Fletcher, In re

Decision Date11 January 1955
Citation1 Misc.2d 25,143 N.Y.S.2d 440
PartiesIn the Matter of John FLETCHER. Children's Court, Westchester County
CourtNew York Children's Court

Amen, Gans, Weisman & Butler, New York City, Hiram Gans, New York City, of counsel, for petitioner.

Sage, Gray, Todd & Sims, New York City, Melber Chambers, New York City, of counsel, for respondent.

SMYTH, Justice.

This is a proceeding brought under Article III-A of the Children's Court Act to secure such support for the minor children of the marriage, as justice requires, having due regard to the circumstances of the respective parties. Section 30-a.

The parties were married quite some years ago, and have three children, a son in college and two daughters in boarding schools. By the terms of the separation and maintenance agreement, the custody of the children was given to the wife. Subsequently, a divorce 1 was secured and eventually both parties remarried.

The agreement in addition to providing $3,000 per annum for petitioner's support (paragraph 8), provides $125 per month for the support of the children while at home (paragraph 9), and for payment of tuition, board, etc., for the girls while in boarding schools (paragraph 10), with a corresponding reduction of the $125 to $50 per month (paragraph 11). Specifically excepted was the cost of clothing for the girls. The agreement did not obligate the respondent to maintain the son at college because it was assumed that the maternal grandfather would defray this expense. He has withdrawn his support and respondent now recognizes this obligation. No further provision was made for the personal expenses of the children, nor for the cost of maintaining a proper domicile for them to which they might return from school or college, during weekends and vacations, which usually account for one third of the year. The agreement provided that

'Except for the husband's obligation with respect to the wife and the children as provided in this Agreement, he shall have no further obligation to contribute to the maintenance, education, and support of the wife and the children, and except as so specifically assumed by him hereunder, the wife undertakes to provide for the balance of the children's maintenance, education, and support.'

Insofar as this agreement proports to relieve the husband in whole or in part from his obligation to support his children and places same on the petitioner by contract, it is unenforceable and does not constitute a defense. Garlock v. Garlock, 279 N.Y. 337, 18 N.E.2d 521, 120 A.L.R. 1331; Haas v. Haas, 298 N.Y. 69, 80 N.E.2d 337, 4 A.L.R.2d 726; Van Dyke v. Van Dyke, 278 App.Div. 446, 106 N.Y.S.2d 237; Horowitz v. Horowitz, 197 Misc. 260, 93 N.Y.S.2d 9.
++++++++++++++++++++
:: WHAT THIS EXERCISE ASKS ::
a: Say whether each statement agrees with the Fletcher decision, answering yes or no and quoting the words that settle it: (i) the separation agreement gave custody of the children to the husband; (ii) the agreement provides $3,000 per year for the petitioner's support; (iii) the agreement specifically excepted the cost of clothing for the girls.
b: Quote the part of the Fletcher decision that opens with the words containing "The parties were" and closes with "both parties remarried.".
The rows that come next have no connection to the Fletcher decision.

Dataset entries:
++++++++++++++++++++
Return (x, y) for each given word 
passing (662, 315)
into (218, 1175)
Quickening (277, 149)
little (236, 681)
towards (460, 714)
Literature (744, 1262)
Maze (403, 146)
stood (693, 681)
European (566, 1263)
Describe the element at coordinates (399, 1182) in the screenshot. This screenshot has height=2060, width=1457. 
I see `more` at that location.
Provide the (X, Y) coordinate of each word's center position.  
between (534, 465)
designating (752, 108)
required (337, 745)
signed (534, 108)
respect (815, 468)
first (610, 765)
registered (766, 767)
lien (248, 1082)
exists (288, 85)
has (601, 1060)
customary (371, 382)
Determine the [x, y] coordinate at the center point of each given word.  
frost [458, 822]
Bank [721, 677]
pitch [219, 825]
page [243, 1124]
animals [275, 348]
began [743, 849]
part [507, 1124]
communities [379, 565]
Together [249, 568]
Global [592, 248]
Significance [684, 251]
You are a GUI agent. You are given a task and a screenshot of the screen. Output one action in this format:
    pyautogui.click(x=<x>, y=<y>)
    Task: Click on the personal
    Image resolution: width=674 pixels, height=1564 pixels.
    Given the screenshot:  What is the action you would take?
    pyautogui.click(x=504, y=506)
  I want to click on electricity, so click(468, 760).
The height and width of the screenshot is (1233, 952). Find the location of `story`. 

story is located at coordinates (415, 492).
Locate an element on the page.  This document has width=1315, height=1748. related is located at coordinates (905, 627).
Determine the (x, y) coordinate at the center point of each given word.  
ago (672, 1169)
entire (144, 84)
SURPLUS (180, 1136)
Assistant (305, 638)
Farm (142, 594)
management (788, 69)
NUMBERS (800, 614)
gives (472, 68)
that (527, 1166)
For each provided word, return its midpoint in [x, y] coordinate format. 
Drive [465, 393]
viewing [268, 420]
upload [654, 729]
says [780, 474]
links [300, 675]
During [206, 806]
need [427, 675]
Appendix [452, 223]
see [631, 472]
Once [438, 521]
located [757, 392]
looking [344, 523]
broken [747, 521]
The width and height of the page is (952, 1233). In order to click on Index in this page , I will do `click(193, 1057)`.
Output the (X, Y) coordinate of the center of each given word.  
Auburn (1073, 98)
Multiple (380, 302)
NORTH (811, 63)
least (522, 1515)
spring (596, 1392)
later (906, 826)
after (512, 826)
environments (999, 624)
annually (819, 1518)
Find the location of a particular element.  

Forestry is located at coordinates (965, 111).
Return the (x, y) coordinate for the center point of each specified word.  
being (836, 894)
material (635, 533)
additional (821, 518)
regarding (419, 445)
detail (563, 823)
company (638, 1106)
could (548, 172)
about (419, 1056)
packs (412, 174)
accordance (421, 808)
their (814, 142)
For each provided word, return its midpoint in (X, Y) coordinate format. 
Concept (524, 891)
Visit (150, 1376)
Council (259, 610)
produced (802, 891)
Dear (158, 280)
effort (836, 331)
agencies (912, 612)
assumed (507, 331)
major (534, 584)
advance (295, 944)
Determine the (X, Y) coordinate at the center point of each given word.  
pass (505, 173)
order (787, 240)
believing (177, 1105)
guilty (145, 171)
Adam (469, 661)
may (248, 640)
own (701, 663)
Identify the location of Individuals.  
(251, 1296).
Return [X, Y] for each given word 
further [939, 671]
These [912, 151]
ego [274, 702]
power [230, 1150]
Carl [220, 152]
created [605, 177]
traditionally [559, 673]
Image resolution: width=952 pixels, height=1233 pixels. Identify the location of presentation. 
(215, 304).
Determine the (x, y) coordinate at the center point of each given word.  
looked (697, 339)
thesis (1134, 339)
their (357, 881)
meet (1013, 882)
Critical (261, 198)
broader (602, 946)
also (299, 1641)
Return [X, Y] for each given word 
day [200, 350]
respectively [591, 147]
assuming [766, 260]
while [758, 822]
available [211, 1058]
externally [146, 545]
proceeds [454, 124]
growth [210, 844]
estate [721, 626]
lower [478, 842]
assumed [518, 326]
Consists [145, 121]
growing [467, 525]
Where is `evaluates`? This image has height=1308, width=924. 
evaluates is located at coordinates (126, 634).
++++++++++++++++++++
:: EXERCISE SOLUTIONS ::
a:
(i) No: "the custody of the children was given to the wife."
(ii) Yes: "providing $3,000 per annum for petitioner's support (paragraph 8)"
(iii) Yes: "Specifically excepted was the cost of clothing for the girls."

b:
The parties were married quite some years ago, and have three children, a son in college and two daughters in boarding schools. By the terms of the separation and maintenance agreement, the custody of the children was given to the wife. Subsequently, a divorce 1 was secured and eventually both parties remarried.